(Raw data begins)

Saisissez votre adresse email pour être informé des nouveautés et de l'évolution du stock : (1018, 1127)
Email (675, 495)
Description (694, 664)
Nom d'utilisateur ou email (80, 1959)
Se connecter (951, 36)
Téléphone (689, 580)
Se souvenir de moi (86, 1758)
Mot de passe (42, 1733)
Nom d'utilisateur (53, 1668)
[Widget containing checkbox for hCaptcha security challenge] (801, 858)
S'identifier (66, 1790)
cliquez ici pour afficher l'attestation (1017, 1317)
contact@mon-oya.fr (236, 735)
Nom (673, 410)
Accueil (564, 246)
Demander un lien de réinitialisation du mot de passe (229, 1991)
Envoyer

(Raw data ends)

◆ Work required ◆
Make sure that every entry above is copied out exactly as it stands.

◆ Final answer ◆
Saisissez votre adresse email pour être informé des nouveautés et de l'évolution du stock : (1018, 1127)
Email (675, 495)
Description (694, 664)
Nom d'utilisateur ou email (80, 1959)
Se connecter (951, 36)
Téléphone (689, 580)
Se souvenir de moi (86, 1758)
Mot de passe (42, 1733)
Nom d'utilisateur (53, 1668)
[Widget containing checkbox for hCaptcha security challenge] (801, 858)
S'identifier (66, 1790)
cliquez ici pour afficher l'attestation (1017, 1317)
contact@mon-oya.fr (236, 735)
Nom (673, 410)
Accueil (564, 246)
Demander un lien de réinitialisation du mot de passe (229, 1991)
Envoyer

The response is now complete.